■ Problem to solve ■
Transcribe the part of the listing that opens with the line containing "The image size is (1920, 1080)." and closes with the line containing "Disable Receive Phone Calls checkbox", reproducing those lines exactly, both ends included.

■ Data records ■
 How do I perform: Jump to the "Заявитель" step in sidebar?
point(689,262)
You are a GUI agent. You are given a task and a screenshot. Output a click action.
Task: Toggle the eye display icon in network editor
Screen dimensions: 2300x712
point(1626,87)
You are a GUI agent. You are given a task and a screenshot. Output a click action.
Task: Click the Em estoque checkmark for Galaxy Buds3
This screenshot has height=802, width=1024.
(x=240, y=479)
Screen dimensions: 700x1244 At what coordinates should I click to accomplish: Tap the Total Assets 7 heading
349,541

--

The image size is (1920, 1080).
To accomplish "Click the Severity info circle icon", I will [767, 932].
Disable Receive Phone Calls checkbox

■ Task solution ■
The image size is (1920, 1080).
To accomplish "Click the Severity info circle icon", I will [767, 932].
Disable Receive Phone Calls checkbox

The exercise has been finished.